*TRAVAIL À RÉALISER:* Recopiez fidèlement, dans l'extrait sur l'adelphopoiia, le passage qui va de « Les principales traces » jusqu'à « la société byzantine[2]. » inclus.

*EXTRAIT DE PAGE:*
/---
L’adelphopoiia ou adelphopoiesis (du grec ἀδελφοποίησις, dérivé de ἀδελφός (adelphos) « frère » et de ποιέω (poieō) « faire ou créer », dont la transcription littérale est « faire frère ») est l'adoption comme frère ou sœur d'une personne étrangère à sa famille[1] ou une cérémonie de tradition chrétienne d'union entre deux personnes de même sexe[2].
Avant tout, l’adelphopoiia est considérée comme une relation spirituelle entre deux personnes, créée par des prières, un rituel et un banquet. Elle était pratiquée dans l'Empire romain d'Orient et aurait aussi été pratiquée en Occident sous d'autres formes ou appellations[2]. Elle pouvait aussi servir à confirmer une amitié ou l'obligation d'aide et de soutien mutuel entre deux personnes unies par un tel serment. Enfin, elle pouvait servir à constituer une clientèle[1]. De telles unions ont été approuvées pendant un certain temps, puis réprouvées par l'Église chrétienne orthodoxe. Le point important est qu'elles permettaient le rapprochement de deux êtres par une volonté commune de procéder à une cérémonie sanctifiée, devant témoin[3].
Il existait dans la culture romaine antique des unions permettant de faire frère et cette tradition s'est perpétuée jusqu'au Moyen Âge, mais fut proscrit pour les moines par la règle monastique de saint Basile vers le VIIIe ou le IXe siècle dans le secteur romain d'Orient[2], mais qui persista quand même jusqu'au XIe siècle[2].
Les principales traces sur le sujet dans le bassin méditerranéen oriental de la pratique de ce rite nous parviennent de l'union des saints Serge et Bacchus, des deux Théodore ou du récit de la vie de Basile Ier et de son ascension dans la société byzantine[2].
\---
*DONNÉES SOURCES:*
/---
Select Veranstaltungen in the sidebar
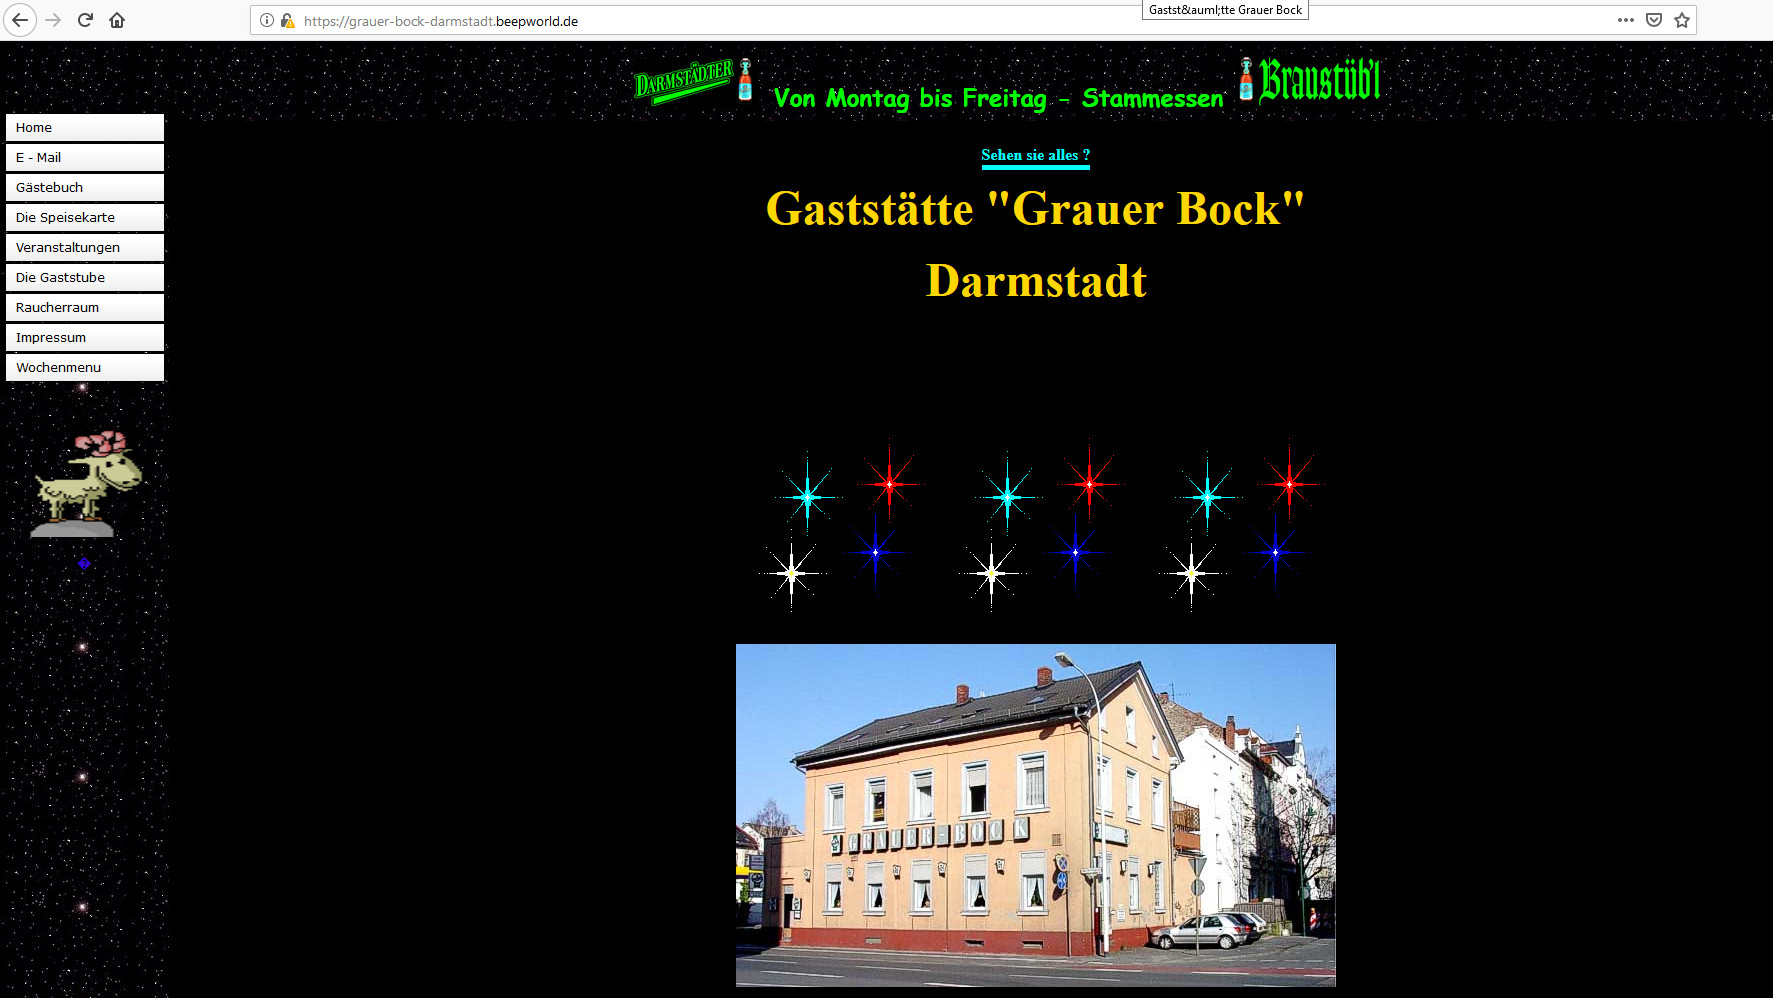 [85, 247]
\---
*SOLUTION RÉDIGÉE:*
Les principales traces sur le sujet dans le bassin méditerranéen oriental de la pratique de ce rite nous parviennent de l'union des saints Serge et Bacchus, des deux Théodore ou du récit de la vie de Basile Ier et de son ascension dans la société byzantine[2].